Isolates were sequenced on an Illumina MiSeq or NextSeq benchtop sequencer (Illumina Inc., San Diego, CA, USA) and analysed as previously described,32 except that in silico MLST was performed at PubMLST36 using the scheme developed by Curran and colleagues.37 Presence or absence of the exoU and exoS type III effector genes was determined as described by Ozer et al.7 Briefly, BlastN searches of the exoU (reference nucleotide locus ID PA14_51530 in strain UCBPP-PA14) and exoS (locus ID PA3841 in strain PAO1) genes were performed using default parameters against the genomic sequences of each isolate in the diversity panel.

Refinement of the P. aeruginosa repository

To reduce redundancy in the initial 3785 isolate set, successive isolates after the first from the same patient that shared the same ST were removed unless the isolates were cultured from a different body site (e.g. blood versus urine) or were cultured >6 months apart. All isolates from the same patient with different STs were retained. This refinement resulted in a final panel of 2661 isolates (from 2085 patients) available for analysis.

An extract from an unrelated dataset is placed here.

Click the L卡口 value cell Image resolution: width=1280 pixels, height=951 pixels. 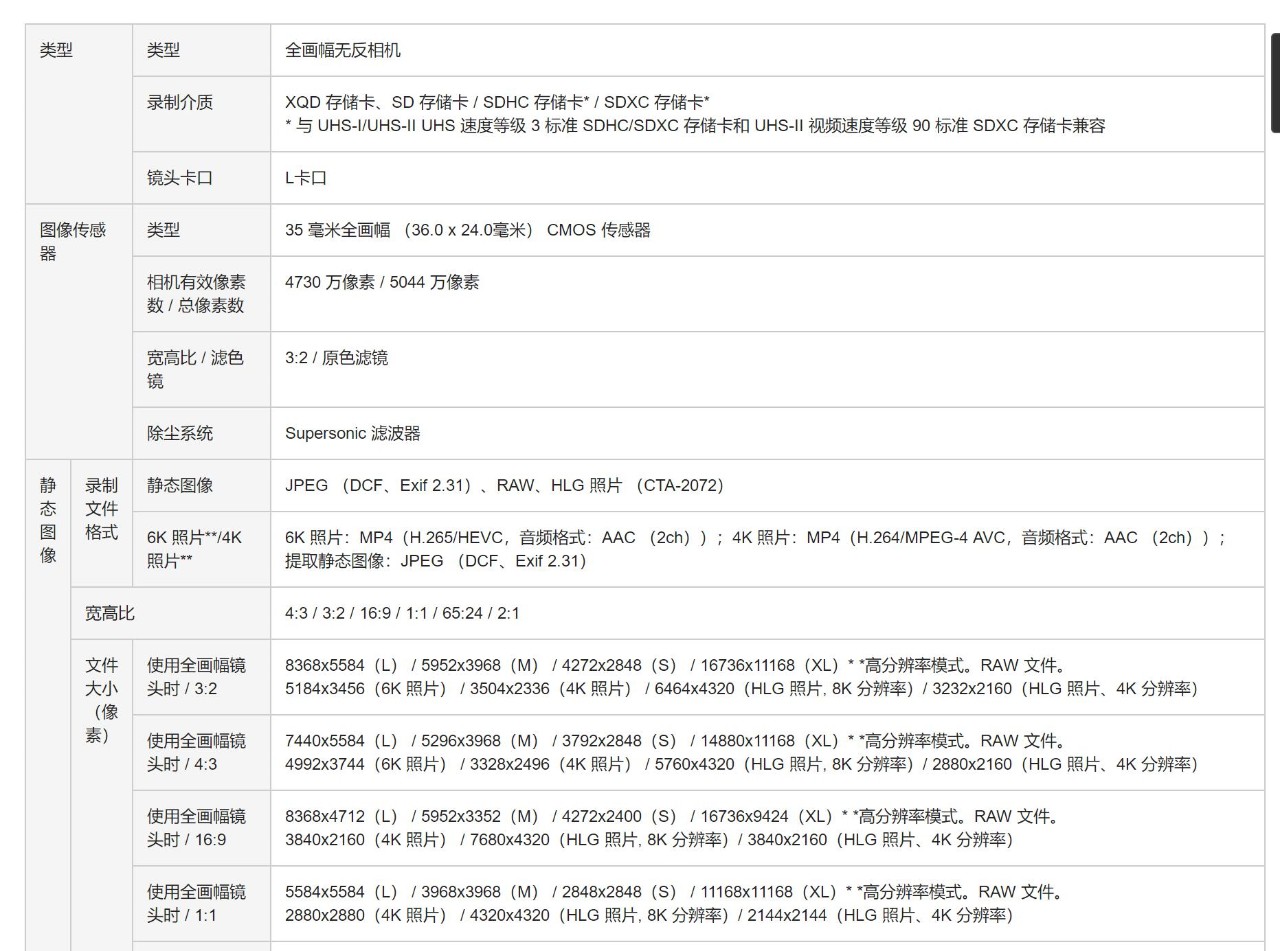(306, 178)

cgMLST analysis and initial panel selection

The draft genomes of the 2661 isolates were uploaded and analysed using SeqSphere+ software (Ridom, Germany) using the P. aeruginosa core genome MLST (cgMLST) scheme developed by Stanton and colleagues.38 To be included in the analysis, isolates had to contain 90% of the 4400 genes included in this cgMLST scheme. The resulting minimum spanning tree (MST) was then used to select 310 strains that captured the diversity of the strain collection.

Core genome SNP and accessory genome analysis

PanSeq39 was run with a fragmentation size of 500 bp to find sequences with ≥95% identity in ≥90% of the isolates to generate the core genome SNP alignment and accessory genome binary alignment for the selected diversity set of 310 isolates. The SNP-based phylogeny was built using RAxML (version 8.2.11)40 from a 534 kb variable position alignment using the GTR GAMMA model and the rapid bootstrapping option for nucleotide sequences (100 replicates). Using this approach, 100 strains were selected to represent the final diversity panel.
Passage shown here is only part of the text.